Here's How To Prevent The Next School Shooting, Experts Say

This is excellent! And a powerful light of sanity and wisdom in the midst of the insanity of proposals to arm teachers while also continuing to back the toxicity of the NRA and belief systems rooted in ignorance, greed, fear, and violence. There is another way! May we all embrace it now! — Molly


After Parkland, there have been many calls to make schools a "harder target" — for example, by arming teachers. But there's a decent amount of research out there on what actually makes schools safer, and most of it doesn't point to more guns.
On the Friday after the deadly shootings at Marjory Stoneman Douglas High School in Florida, Matthew Mayer, a professor at the Rutgers Graduate School of Education, got an email during a faculty meeting.
The email was from Shane Jimerson, a professor at the University of California, Santa Barbara. Both specialize in the study of school violence.
That email led to nearly two weeks of long days, Mayer says, for some of the leading experts in the field. On conference calls and in Google docs they shaped a concise, eight-point "Call for Action To Prevent Gun Violence In The United States of America."
About 200 universities, national education and mental health groups, school districts, and more than 2,300 individual experts have signed on to support this document in the weeks since.
Their topline message: Don't harden schools. Make them softer, by improving social and emotional health.
"If we're really talking about prevention, my perspective is that we should go for the public health approach," says Ron Avi Astor at the University of Southern California, who also helped draft the plan.
A public health approach to disease means, instead of waiting for people to be rushed to emergency rooms with heart attacks or the flu, you go into the community: with vaccinations, screenings, fruits and vegetables, walking trails and exercise coaches. You screen and regulate environmental hazards, like a nearby polluting factory.
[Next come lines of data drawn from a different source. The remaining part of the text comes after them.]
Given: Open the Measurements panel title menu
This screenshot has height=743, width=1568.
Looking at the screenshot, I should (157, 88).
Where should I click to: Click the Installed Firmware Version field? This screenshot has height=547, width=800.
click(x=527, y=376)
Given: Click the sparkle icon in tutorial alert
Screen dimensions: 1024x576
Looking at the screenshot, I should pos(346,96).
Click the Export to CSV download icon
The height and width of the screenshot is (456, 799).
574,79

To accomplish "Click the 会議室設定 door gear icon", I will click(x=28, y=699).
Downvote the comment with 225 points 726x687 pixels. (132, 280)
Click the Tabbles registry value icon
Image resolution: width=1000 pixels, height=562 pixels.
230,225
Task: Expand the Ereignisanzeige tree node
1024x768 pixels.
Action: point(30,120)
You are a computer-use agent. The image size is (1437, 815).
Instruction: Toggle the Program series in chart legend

You keep watch on reported cases of illness, to stop a new outbreak in its tracks.
A public health approach to school shootings, Astor explains, would be much along the same lines.
Instead of waiting for people to, again, be rushed into emergency rooms, you go into the community with preventive resources. You do your best to lower the background levels of bullying and discrimination. You track the data and perform what is called "threat assessments" on potential risks.
And, these experts say, you remove the major "environmental hazard" that contributes to gun violence: the guns. The eight-point plan calls for universal background checks, a ban on assault-style weapons, and something called Gun Violence Protection Orders: a type of emergency order that would allow police to seize a gun when there is an imminent threat.
What sets this call to action apart from other policy proposals is not gun control, however, but the research-based approach to violence prevention and response. This is a long haul, say the experts, not a quick fix.
"No matter what you try to do by just hardening the target, we've learned that having the armed officers isn't necessarily going to stop it," says Matthew Mayer at Rutgers. "Having the metal detector or the locked doors isn't going to stop it. The hard work is a lot more effort. You'd better start thinking in a more comprehensive manner about prevention instead of reacting."